[Document passage]
I don’t think it’s as blatant as that now, but the website I linked to has some fairly recent stories.
Andy K
@Brachiator:
Or I’m not, and it’s just that I think that a different myth sprung out tangentially from the African myths, or mashed up with the European-Mediterranean tradition of executions at crossroads.
Hate to go all Joseph Campbell on you, but crossroads are significant in quite a few different cultures. They are the places where new and, possibly, frightening things can happen. Does the crossroads at Har Megiddo mean anything to you? What happens when the the myth from one culture runs into the myth from another? Sorta like traditional western African music running into Celtic instruments, ya know?
Brachiator
@Andy K:
You obviously have no idea how pervasive and central Yoruba beliefs are in African cultures, from North America down through Brazil, and how Africans in the New World deliberately wrapped their African gods in the cover of European religious and mythical figures in order to preserve their beliefs.

[Supplied information]
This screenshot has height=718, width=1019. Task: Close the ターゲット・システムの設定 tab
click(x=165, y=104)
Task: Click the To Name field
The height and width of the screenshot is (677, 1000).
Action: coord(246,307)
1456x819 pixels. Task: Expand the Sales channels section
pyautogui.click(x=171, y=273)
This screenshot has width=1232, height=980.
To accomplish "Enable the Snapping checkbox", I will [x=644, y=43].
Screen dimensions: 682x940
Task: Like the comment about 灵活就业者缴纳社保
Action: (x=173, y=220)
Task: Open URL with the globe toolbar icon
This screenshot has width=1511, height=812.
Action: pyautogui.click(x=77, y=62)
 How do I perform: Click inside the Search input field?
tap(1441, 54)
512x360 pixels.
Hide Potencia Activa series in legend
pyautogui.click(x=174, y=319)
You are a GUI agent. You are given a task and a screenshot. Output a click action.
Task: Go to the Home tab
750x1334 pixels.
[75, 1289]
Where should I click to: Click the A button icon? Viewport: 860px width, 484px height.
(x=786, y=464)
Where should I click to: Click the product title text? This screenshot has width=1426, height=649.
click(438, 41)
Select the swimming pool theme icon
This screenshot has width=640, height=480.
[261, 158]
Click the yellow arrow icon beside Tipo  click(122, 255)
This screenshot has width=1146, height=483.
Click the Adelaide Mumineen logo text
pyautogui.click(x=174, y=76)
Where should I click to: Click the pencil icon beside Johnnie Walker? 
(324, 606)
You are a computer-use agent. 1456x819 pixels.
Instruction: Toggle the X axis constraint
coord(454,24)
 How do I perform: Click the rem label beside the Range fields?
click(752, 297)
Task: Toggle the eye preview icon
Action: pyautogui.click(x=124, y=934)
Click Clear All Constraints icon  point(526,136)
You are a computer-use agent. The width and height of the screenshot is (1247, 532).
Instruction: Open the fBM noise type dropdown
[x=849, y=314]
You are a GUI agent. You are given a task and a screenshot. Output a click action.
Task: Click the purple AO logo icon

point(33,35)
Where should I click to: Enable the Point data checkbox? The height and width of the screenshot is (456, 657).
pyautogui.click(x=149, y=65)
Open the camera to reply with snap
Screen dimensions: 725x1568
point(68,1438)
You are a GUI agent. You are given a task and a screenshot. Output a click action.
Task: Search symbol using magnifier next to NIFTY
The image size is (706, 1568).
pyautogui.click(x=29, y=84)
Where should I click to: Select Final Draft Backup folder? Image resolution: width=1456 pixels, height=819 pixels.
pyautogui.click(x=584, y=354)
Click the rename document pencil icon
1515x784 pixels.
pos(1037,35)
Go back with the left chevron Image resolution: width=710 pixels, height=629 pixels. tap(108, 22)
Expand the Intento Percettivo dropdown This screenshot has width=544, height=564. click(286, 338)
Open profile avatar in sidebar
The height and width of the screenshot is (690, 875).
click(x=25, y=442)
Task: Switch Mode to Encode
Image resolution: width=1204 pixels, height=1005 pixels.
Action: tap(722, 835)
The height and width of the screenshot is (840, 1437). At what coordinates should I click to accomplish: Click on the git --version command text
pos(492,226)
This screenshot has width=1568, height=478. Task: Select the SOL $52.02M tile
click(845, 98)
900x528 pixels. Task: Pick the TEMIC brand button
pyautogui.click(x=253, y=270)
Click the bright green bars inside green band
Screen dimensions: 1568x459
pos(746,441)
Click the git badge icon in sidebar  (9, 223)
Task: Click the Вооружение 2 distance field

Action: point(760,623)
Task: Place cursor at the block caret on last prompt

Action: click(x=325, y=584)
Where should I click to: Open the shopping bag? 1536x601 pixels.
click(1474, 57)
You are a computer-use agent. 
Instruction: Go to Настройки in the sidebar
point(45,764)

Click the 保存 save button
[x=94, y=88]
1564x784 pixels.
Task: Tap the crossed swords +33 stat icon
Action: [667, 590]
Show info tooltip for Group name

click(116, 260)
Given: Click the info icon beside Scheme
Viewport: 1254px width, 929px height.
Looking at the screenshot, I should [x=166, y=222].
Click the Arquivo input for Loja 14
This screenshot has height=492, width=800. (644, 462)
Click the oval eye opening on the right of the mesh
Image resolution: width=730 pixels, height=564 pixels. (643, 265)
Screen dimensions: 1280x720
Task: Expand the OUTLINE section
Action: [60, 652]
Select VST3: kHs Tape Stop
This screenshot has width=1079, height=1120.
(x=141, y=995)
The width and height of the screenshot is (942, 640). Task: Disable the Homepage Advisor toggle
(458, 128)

[What you need to do]
• a. Say whether each statement agrees with the comment thread on crossroads myths, answering yes or no and quoting the words that decide it. (i) Andy K describes crossroads as significant in quite a few different cultures. (ii) Brachiator says Africans in the New World gave up their gods in favor of European figures. (iii) Andy K asks about the crossroads at Har Megiddo.
• b. In the comment thread on crossroads myths, which European-Mediterranean tradition does Andy K suggest might have mashed up with the African myths?
• c. Write the next part of the comment thread on crossroads myths, beginning after its final sentence.

[Solved tasks]
• a.
(i) Yes: "crossroads are significant in quite a few different cultures."
(ii) No: "Africans in the New World deliberately wrapped their African gods in the cover of European religious and mythical figures in order to preserve their beliefs."
(iii) Yes: "Does the crossroads at Har Megiddo mean anything to you?"

• b. The tradition of executions at crossroads.

• c.
Hate to go all Robert Farris Thompson or even Mircea Eliade on you, but Campbell was notably weak on African culture.
And let’s not even get into the controversial claims that Greek myths and other religions appropriated African deities (as in Hermes as a later or parallel version of Eshu).
You mean like when white Southerners appropriate an African instrument like the banjo or when a musician like Taj Mahal takes a Scottish ballad like Blackjack David and turns it into Blackjack Davey?
Nancy Irving
Excellent post.
But you mean “descendants,” not “decedents,” which means dead people.
Unfortunately, as you point out, these folks are still very much with us.
Odie Hugh Manatee
Excellent summary of our situation today contrasted against the history of our internal division and past war. One reason you saw the Klan in Indiana and other northern states is due to natural movement of our population and the fact that not all northerners were against slavery. It seems that some in our country can not function without having a victim or an ‘Us versus Them’ mentality, as if someone is always out to screw them and invariably the ‘screwer’ is not one of ‘Us’.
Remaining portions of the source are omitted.